Excerpted passage

We love stories of individual achievement but of course what we can accomplish on our own is - at best - akin to what Usain Bolt can do racing against the space station. Progress is dependent on social inventions, social constructs and institutions as varied as language, schools, guilds, and romance. 

The social inventions that are most powerful are the ones that make our world bigger. We have a natural love and concern for our family but that's a pretty small group. In fact, families are getting smaller all the time. Interdependence among families is not enough to get us to our current standard of living.

Religion seems to have been the first social invention that successfully expanded the trusted in-group from kin to something that encompassed not just neighbors but even strangers. The Kaaba in Mecca is the magnetic pull of the pilgrimage of Muslims. Even before Mohammed and the birth of Islam, this was a place that attracted pilgrims who came to worship the many gods within it. (Later, these many idols were destroyed in honor of Allah.) Mecca became a wonderful place for two reasons: one could go to worship and feel wonder and it was a safe and holy place where no war was allowed but trade was. This - safety that allowed trade but not battle - was the stepping stone from nomadic tribes to the rise of an Arab civilization that gave us the zero, algebra and Rumi.

Throughout history one thing has been clear: progress follows from the expansion of our institutions to include more people. The bigger the group, the more specialization, experimentation, creativity and abundance that is allowed. The bigger the group we're a part of, the more abundance.

Dataset content
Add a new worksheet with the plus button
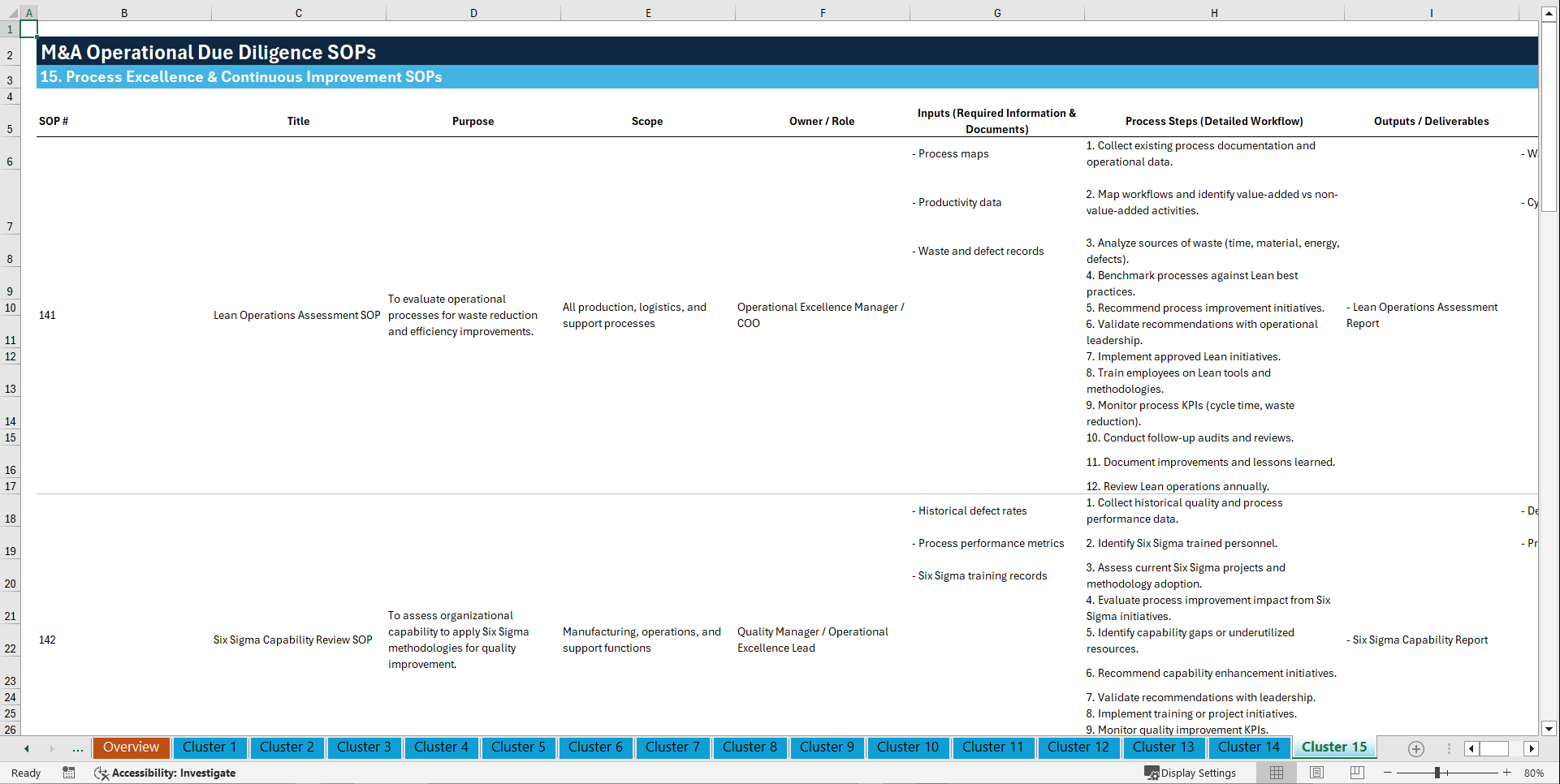 (1416, 748)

Tasks to complete
A. From the passage on social inventions, extract the text from "We love stories" to "guilds, and romance." verbatim.
B. Continue the passage on social inventions and progress, starting after its final sentence.

In response
A.
We love stories of individual achievement but of course what we can accomplish on our own is - at best - akin to what Usain Bolt can do racing against the space station. Progress is dependent on social inventions, social constructs and institutions as varied as language, schools, guilds, and romance.

B.
I worked with a startup on Google campus this year. One department had hard-to-find specialists who developed robotic sensors. There were only five people in the group but they came from five different countries: South Korea, China, Poland, Turkey, and Iran. This new venture brought in the best people it could find and it drew them in from every country. (Actually, it was the universities that did; robotics programs at John Hopkins, Stanford, and Vanderbilt had already brought these people from their home countries.) If you want the best, you draw from around the world.

Whether it is finding the best programmers in Silicon Valley or best frankincense and myrrh in Mecca, progress means drawing from a wide circle. If you can draw only from a circle 100 miles in circumference "best" will be much less impressive than if you can draw from around the globe.

Progress comes from a more expansive definition of "us." Regression comes from narrowing that definition of us to something smaller, "more pure." Nigel Farage in the UK was a chief voice in the Brexit movement, an attempt to protect the UK from the corrupting influence of immigrants.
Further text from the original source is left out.